> INFORMATION SHOWN:
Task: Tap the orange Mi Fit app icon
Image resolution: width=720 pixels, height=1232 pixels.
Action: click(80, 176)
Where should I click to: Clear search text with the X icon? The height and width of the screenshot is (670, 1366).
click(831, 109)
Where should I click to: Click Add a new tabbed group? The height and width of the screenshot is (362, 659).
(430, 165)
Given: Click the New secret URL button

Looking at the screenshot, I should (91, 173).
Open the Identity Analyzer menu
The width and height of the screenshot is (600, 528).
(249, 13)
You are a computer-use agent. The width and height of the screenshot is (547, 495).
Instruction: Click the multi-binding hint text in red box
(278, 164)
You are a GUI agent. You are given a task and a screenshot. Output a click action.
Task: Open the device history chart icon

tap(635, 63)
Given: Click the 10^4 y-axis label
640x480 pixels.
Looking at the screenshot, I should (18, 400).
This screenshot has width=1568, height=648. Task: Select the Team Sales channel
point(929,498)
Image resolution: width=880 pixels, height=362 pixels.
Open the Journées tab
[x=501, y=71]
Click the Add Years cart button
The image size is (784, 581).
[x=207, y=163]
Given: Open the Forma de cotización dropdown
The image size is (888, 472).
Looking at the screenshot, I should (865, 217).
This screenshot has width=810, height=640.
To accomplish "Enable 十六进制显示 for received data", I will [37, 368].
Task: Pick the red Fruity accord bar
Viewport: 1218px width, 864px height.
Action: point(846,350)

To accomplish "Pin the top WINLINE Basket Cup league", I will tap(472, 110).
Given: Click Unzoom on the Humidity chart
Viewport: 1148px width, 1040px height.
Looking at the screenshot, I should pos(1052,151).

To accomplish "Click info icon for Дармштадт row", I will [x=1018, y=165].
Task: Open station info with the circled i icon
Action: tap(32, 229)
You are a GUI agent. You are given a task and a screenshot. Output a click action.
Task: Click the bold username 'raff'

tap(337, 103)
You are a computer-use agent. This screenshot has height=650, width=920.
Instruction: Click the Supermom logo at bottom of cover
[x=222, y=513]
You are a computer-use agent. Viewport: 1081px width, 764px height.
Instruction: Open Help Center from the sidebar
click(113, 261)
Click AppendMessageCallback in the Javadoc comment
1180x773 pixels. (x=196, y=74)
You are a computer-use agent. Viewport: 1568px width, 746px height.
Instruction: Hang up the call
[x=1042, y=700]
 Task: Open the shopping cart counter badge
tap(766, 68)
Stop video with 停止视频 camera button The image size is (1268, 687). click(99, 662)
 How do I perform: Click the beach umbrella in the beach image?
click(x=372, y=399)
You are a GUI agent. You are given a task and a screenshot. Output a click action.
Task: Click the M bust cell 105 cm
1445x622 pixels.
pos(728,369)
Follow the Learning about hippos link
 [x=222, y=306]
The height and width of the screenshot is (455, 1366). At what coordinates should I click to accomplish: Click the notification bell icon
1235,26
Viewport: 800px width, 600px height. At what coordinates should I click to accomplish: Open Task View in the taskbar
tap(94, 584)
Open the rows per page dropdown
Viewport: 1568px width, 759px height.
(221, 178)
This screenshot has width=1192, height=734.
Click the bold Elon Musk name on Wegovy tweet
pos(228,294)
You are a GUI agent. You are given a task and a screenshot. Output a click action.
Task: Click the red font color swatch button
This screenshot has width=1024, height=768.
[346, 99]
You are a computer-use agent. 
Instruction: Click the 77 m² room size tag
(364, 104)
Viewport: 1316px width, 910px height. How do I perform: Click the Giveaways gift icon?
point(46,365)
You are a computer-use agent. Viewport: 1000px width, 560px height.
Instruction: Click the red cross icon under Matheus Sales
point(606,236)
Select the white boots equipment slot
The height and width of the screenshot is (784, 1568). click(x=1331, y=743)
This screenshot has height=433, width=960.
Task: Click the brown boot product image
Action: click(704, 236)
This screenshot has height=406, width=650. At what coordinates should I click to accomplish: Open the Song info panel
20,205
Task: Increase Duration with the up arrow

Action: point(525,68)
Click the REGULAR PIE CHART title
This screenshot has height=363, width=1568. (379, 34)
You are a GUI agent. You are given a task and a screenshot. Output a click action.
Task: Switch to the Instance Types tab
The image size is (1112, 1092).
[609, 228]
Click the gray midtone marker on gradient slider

> EXERCISE:
Every line of the listing above is to be repeated exactly as written.

> RESULT FOR THIS TASK:
Task: Tap the orange Mi Fit app icon
Image resolution: width=720 pixels, height=1232 pixels.
Action: click(80, 176)
Where should I click to: Clear search text with the X icon? The height and width of the screenshot is (670, 1366).
click(831, 109)
Where should I click to: Click Add a new tabbed group? The height and width of the screenshot is (362, 659).
(430, 165)
Given: Click the New secret URL button

Looking at the screenshot, I should (91, 173).
Open the Identity Analyzer menu
The width and height of the screenshot is (600, 528).
(249, 13)
You are a computer-use agent. The width and height of the screenshot is (547, 495).
Instruction: Click the multi-binding hint text in red box
(278, 164)
You are a GUI agent. You are given a task and a screenshot. Output a click action.
Task: Open the device history chart icon

tap(635, 63)
Given: Click the 10^4 y-axis label
640x480 pixels.
Looking at the screenshot, I should (18, 400).
This screenshot has width=1568, height=648. Task: Select the Team Sales channel
point(929,498)
Image resolution: width=880 pixels, height=362 pixels.
Open the Journées tab
[x=501, y=71]
Click the Add Years cart button
The image size is (784, 581).
[x=207, y=163]
Given: Open the Forma de cotización dropdown
The image size is (888, 472).
Looking at the screenshot, I should (865, 217).
This screenshot has width=810, height=640.
To accomplish "Enable 十六进制显示 for received data", I will [37, 368].
Task: Pick the red Fruity accord bar
Viewport: 1218px width, 864px height.
Action: point(846,350)

To accomplish "Pin the top WINLINE Basket Cup league", I will tap(472, 110).
Given: Click Unzoom on the Humidity chart
Viewport: 1148px width, 1040px height.
Looking at the screenshot, I should pos(1052,151).

To accomplish "Click info icon for Дармштадт row", I will [x=1018, y=165].
Task: Open station info with the circled i icon
Action: tap(32, 229)
You are a GUI agent. You are given a task and a screenshot. Output a click action.
Task: Click the bold username 'raff'

tap(337, 103)
You are a computer-use agent. This screenshot has height=650, width=920.
Instruction: Click the Supermom logo at bottom of cover
[x=222, y=513]
You are a computer-use agent. Viewport: 1081px width, 764px height.
Instruction: Open Help Center from the sidebar
click(113, 261)
Click AppendMessageCallback in the Javadoc comment
1180x773 pixels. (x=196, y=74)
You are a computer-use agent. Viewport: 1568px width, 746px height.
Instruction: Hang up the call
[x=1042, y=700]
 Task: Open the shopping cart counter badge
tap(766, 68)
Stop video with 停止视频 camera button The image size is (1268, 687). click(99, 662)
 How do I perform: Click the beach umbrella in the beach image?
click(x=372, y=399)
You are a GUI agent. You are given a task and a screenshot. Output a click action.
Task: Click the M bust cell 105 cm
1445x622 pixels.
pos(728,369)
Follow the Learning about hippos link
 [x=222, y=306]
The height and width of the screenshot is (455, 1366). At what coordinates should I click to accomplish: Click the notification bell icon
1235,26
Viewport: 800px width, 600px height. At what coordinates should I click to accomplish: Open Task View in the taskbar
tap(94, 584)
Open the rows per page dropdown
Viewport: 1568px width, 759px height.
(221, 178)
This screenshot has width=1192, height=734.
Click the bold Elon Musk name on Wegovy tweet
pos(228,294)
You are a GUI agent. You are given a task and a screenshot. Output a click action.
Task: Click the red font color swatch button
This screenshot has width=1024, height=768.
[346, 99]
You are a computer-use agent. 
Instruction: Click the 77 m² room size tag
(364, 104)
Viewport: 1316px width, 910px height. How do I perform: Click the Giveaways gift icon?
point(46,365)
You are a computer-use agent. Viewport: 1000px width, 560px height.
Instruction: Click the red cross icon under Matheus Sales
point(606,236)
Select the white boots equipment slot
The height and width of the screenshot is (784, 1568). click(x=1331, y=743)
This screenshot has height=433, width=960.
Task: Click the brown boot product image
Action: click(704, 236)
This screenshot has height=406, width=650. At what coordinates should I click to accomplish: Open the Song info panel
20,205
Task: Increase Duration with the up arrow

Action: point(525,68)
Click the REGULAR PIE CHART title
This screenshot has height=363, width=1568. (379, 34)
You are a GUI agent. You are given a task and a screenshot. Output a click action.
Task: Switch to the Instance Types tab
The image size is (1112, 1092).
[609, 228]
Click the gray midtone marker on gradient slider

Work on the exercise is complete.